**Exercise requirements**
Using the listing below, print exactly everything from the line with "修繕 (523, 656)" down to the line with "金属製チューブ容器の捨て方 (306, 1236)", both included, and nothing more.

- - - - -

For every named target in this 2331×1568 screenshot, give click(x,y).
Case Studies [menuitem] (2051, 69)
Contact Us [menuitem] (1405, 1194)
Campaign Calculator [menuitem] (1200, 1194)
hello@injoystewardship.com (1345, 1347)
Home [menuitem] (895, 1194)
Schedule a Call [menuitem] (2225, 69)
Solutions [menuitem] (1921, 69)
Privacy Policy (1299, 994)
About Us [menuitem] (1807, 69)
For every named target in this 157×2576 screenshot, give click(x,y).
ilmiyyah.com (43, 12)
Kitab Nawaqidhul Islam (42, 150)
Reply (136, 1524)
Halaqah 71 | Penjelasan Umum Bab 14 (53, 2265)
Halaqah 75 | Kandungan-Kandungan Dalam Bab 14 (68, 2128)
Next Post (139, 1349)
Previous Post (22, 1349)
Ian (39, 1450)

- - - - -

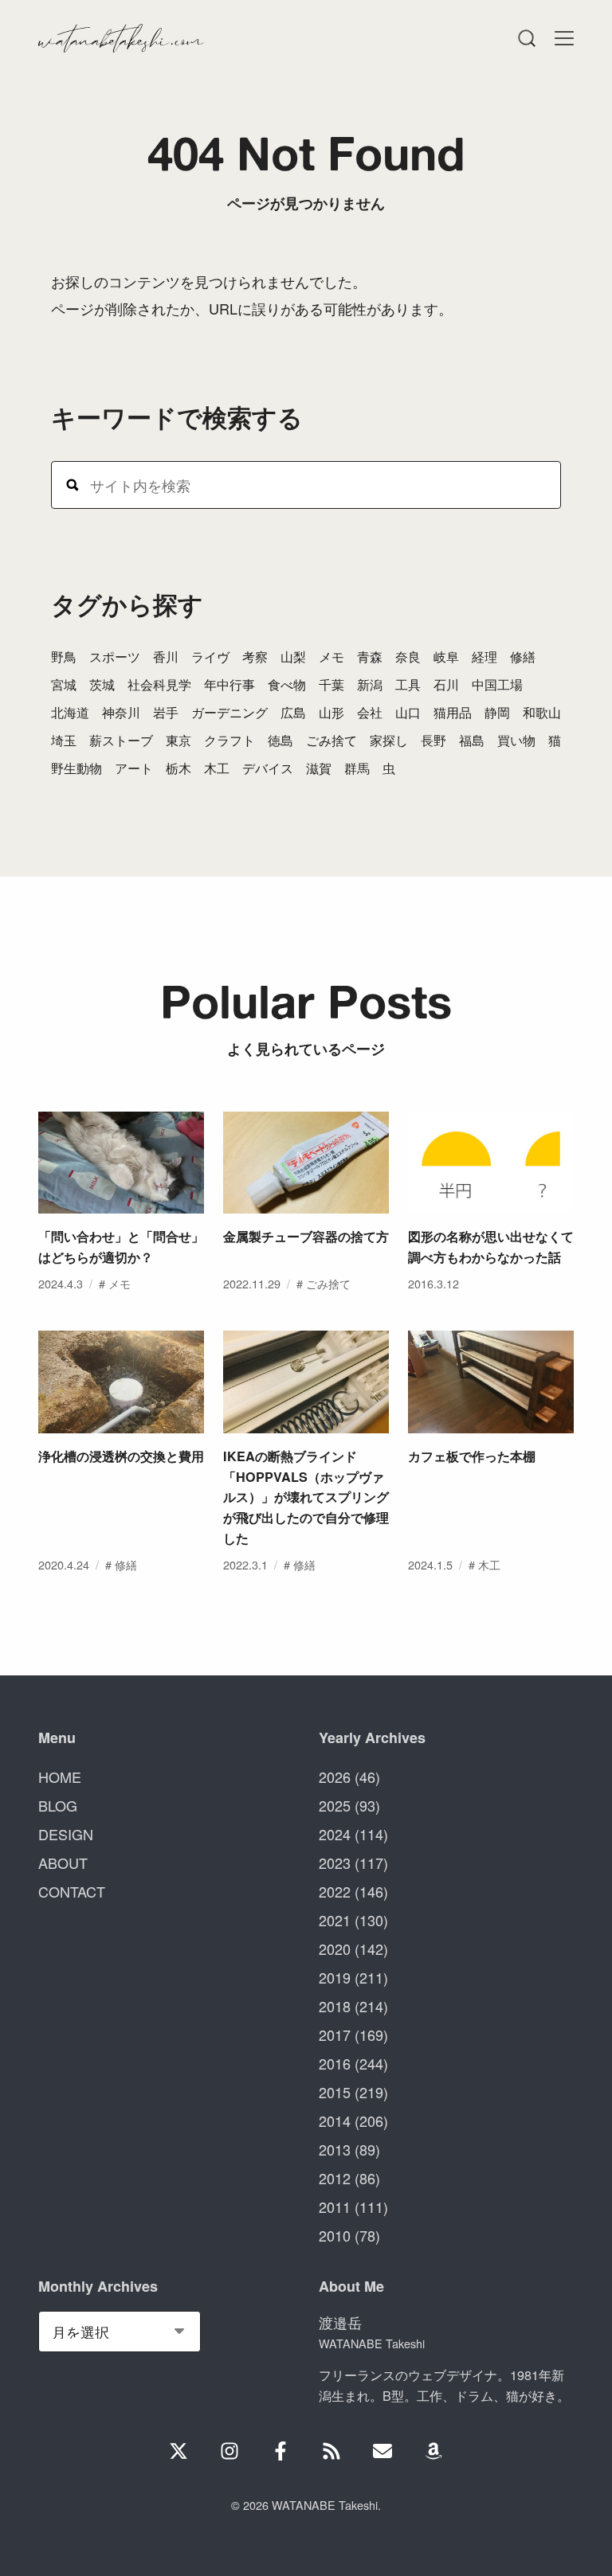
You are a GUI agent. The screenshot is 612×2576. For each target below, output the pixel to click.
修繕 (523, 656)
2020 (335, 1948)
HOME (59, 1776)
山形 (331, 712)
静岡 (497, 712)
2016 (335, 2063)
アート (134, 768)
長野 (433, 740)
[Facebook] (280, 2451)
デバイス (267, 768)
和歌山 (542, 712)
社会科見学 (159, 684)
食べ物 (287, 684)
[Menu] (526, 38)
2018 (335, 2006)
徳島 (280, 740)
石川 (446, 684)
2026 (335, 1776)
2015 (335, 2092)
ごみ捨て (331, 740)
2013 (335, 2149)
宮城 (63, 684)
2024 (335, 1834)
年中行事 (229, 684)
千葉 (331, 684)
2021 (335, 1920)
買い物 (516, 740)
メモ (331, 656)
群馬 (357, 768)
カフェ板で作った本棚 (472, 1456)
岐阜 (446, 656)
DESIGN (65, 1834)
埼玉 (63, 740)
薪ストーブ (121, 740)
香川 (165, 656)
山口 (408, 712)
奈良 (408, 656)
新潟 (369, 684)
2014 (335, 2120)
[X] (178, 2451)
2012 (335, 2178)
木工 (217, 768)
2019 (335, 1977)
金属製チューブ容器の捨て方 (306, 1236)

- - - - -

**Answer to this task**
修繕 (523, 656)
2020 (335, 1948)
HOME (59, 1776)
山形 (331, 712)
静岡 (497, 712)
2016 (335, 2063)
アート (134, 768)
長野 (433, 740)
[Facebook] (280, 2451)
デバイス (267, 768)
和歌山 (542, 712)
社会科見学 (159, 684)
食べ物 (287, 684)
[Menu] (526, 38)
2018 (335, 2006)
徳島 (280, 740)
石川 (446, 684)
2026 (335, 1776)
2015 (335, 2092)
ごみ捨て (331, 740)
2013 (335, 2149)
宮城 (63, 684)
2024 (335, 1834)
年中行事 (229, 684)
千葉 (331, 684)
2021 (335, 1920)
買い物 (516, 740)
メモ (331, 656)
群馬 (357, 768)
カフェ板で作った本棚 (472, 1456)
岐阜 (446, 656)
DESIGN (65, 1834)
埼玉 (63, 740)
薪ストーブ (121, 740)
香川 (165, 656)
山口 (408, 712)
奈良 (408, 656)
新潟 (369, 684)
2014 (335, 2120)
[X] (178, 2451)
2012 (335, 2178)
木工 (217, 768)
2019 (335, 1977)
金属製チューブ容器の捨て方 (306, 1236)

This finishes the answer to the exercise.